5. The departure point identification means further includes a function of identifying a place where the vehicle has stopped by by referring to the image stored in the image recording device; The recording means further records the places where the vehicle stopped in the visitor analysis information. The visitor analysis system of claim 2.

6. moreover, An information extraction means for extracting information on vehicles that meet a predetermined condition or information on vehicles that frequently enter the area based on the visitor analysis information, The visitor analysis system of claim 2.

7. Transmitting advertising information to the vehicle based on the places where the vehicle stopped, which are included in the visitor analysis information; The visitor analysis system according to claim 5.

8. an image access means for accessing a group of cameras that are distributed in a predetermined area and capture images of vehicles traveling on roads in the area; A vehicle identification means for identifying a vehicle that has exited a predetermined area; a destination identification means for identifying a destination of the identified vehicle by referring to images captured by the camera group; A visitor analysis system equipped with

9. An information system including a group of cameras that are distributed in a predetermined area and capture images of vehicles traveling on roads in the area, and an image recording device that stores images captured by the group of cameras in association with data of the time the images of the vehicles were captured and data of the location where the images of the vehicles were captured, said information system including a computer that can access the image recording device, Identifying vehicles that enter a specified area; The identified vehicle is compared with an image stored in the image recording device, and the departure point of the vehicle is identified based on the time data and the location data associated with the matched image. Visitor analysis method.

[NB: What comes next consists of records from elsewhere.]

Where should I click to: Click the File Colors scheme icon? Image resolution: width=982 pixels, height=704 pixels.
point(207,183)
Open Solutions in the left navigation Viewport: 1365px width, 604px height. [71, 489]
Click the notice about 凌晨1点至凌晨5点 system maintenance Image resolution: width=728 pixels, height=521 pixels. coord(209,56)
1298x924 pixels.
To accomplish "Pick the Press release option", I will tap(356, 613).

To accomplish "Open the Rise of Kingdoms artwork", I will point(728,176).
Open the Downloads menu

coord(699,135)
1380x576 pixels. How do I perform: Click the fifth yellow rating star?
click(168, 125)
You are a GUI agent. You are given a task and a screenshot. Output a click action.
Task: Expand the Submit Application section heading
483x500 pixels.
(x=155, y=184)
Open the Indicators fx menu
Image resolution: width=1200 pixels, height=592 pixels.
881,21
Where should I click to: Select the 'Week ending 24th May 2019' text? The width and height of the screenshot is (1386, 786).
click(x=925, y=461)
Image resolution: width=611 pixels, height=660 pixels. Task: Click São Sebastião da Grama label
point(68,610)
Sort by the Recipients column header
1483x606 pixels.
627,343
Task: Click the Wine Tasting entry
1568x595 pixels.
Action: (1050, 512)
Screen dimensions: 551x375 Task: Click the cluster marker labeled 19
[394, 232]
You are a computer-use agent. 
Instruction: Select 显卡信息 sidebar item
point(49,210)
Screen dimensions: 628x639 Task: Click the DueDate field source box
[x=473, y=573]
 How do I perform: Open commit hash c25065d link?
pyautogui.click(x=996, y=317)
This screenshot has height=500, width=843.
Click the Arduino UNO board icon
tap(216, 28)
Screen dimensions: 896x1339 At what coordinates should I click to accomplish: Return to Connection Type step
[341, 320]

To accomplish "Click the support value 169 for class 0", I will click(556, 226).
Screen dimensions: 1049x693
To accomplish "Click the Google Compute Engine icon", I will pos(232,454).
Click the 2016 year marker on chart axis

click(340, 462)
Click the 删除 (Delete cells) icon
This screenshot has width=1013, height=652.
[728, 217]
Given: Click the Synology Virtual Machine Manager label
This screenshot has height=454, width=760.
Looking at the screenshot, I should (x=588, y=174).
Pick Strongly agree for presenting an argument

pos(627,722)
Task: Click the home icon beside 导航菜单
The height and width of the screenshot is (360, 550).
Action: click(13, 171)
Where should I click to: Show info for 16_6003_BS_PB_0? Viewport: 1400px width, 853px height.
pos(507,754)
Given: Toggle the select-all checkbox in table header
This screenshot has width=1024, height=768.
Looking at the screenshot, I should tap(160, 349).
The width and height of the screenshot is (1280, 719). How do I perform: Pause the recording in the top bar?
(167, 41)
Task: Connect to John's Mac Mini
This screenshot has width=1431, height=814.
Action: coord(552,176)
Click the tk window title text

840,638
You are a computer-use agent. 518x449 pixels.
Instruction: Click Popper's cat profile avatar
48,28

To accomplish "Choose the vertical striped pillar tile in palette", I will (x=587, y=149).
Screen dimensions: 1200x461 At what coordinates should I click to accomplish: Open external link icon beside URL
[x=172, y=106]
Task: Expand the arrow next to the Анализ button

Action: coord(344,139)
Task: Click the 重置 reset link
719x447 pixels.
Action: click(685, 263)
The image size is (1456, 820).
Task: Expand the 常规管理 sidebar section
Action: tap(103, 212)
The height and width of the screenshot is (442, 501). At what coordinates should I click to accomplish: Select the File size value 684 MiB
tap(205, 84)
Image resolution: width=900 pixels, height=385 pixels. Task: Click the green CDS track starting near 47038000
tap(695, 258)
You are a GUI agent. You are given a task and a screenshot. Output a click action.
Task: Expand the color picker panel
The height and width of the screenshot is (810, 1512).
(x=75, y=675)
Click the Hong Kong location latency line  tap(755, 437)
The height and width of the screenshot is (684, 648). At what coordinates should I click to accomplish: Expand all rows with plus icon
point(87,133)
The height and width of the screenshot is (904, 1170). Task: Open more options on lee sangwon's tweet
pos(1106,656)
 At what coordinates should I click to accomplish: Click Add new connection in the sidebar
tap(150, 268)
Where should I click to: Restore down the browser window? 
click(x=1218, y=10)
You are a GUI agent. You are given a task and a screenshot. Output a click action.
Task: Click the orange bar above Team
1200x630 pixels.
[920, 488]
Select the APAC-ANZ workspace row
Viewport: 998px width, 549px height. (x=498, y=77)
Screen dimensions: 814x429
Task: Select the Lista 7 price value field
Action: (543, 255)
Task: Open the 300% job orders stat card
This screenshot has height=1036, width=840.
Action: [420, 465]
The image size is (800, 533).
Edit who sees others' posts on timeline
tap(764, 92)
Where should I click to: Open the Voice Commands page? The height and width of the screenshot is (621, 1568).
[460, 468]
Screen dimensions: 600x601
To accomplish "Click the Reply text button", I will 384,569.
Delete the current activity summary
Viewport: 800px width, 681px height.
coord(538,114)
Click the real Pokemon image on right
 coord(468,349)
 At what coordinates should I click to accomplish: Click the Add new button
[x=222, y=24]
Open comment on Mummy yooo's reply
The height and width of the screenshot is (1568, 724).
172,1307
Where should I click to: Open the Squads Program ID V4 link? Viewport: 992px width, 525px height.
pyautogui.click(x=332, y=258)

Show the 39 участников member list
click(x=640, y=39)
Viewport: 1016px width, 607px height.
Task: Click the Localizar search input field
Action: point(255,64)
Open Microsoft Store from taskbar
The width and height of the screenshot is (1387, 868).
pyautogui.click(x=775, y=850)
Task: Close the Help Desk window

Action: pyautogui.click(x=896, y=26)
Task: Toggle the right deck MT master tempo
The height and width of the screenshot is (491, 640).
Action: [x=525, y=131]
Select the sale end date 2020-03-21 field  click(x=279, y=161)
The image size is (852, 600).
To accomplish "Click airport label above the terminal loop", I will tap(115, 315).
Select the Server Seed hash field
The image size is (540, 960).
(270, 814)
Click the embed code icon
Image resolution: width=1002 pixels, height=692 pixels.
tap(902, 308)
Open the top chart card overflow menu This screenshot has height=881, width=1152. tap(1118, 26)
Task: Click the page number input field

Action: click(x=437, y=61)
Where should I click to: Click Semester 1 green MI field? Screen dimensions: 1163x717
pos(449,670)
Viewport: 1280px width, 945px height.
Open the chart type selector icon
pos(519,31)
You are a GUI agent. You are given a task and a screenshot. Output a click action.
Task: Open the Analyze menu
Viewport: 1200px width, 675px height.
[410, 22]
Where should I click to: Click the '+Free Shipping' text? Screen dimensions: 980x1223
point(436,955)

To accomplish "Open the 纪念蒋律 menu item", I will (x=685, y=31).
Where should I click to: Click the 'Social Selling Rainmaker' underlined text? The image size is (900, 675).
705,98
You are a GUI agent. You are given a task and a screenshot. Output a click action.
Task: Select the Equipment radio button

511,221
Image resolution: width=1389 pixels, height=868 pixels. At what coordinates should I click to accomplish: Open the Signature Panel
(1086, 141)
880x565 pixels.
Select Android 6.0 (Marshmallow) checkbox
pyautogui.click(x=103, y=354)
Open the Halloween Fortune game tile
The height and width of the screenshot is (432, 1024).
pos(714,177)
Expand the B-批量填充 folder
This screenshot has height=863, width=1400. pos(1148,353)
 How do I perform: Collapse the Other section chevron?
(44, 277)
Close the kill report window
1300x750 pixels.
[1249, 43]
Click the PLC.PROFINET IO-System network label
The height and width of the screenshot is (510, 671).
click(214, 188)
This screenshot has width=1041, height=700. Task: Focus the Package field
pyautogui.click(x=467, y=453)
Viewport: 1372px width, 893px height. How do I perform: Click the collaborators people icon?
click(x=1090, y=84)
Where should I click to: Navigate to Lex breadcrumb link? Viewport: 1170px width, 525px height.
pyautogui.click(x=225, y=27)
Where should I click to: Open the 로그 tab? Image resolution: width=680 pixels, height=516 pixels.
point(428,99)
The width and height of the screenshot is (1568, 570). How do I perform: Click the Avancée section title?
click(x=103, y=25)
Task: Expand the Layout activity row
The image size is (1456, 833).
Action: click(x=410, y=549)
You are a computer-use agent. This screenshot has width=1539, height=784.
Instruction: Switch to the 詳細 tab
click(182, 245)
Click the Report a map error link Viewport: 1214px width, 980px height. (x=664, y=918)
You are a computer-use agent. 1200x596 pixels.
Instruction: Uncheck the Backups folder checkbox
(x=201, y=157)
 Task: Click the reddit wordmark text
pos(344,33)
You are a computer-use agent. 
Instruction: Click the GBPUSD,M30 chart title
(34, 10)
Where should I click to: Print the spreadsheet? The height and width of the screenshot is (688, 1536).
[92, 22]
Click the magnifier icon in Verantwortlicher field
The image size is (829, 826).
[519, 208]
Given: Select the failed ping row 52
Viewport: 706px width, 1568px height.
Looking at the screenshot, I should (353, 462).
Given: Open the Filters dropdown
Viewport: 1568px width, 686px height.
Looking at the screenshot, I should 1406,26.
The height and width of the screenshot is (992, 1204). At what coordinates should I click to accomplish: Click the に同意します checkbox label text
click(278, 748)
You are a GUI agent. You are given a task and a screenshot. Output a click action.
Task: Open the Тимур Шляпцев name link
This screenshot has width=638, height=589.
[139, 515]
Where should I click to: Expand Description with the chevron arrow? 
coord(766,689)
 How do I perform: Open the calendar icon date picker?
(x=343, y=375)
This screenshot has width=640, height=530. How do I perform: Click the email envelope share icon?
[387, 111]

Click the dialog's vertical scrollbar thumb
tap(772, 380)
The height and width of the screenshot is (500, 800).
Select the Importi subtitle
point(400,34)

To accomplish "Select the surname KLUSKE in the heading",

10. An information system including a group of cameras that are distributed in a predetermined area and capture images of vehicles traveling on roads in the area, and an image recording device that stores images captured by the group of cameras in association with data of the time when the vehicle was captured and data of the location where the vehicle was captured, the information system being provided to a computer that can access the image recording device, A process of identifying a vehicle that has entered a predetermined area; A process of comparing the identified vehicle with an image stored in the image recording device and identifying the departure point of the vehicle based on the time data and the location data associated with the matching image; A program that executes the following.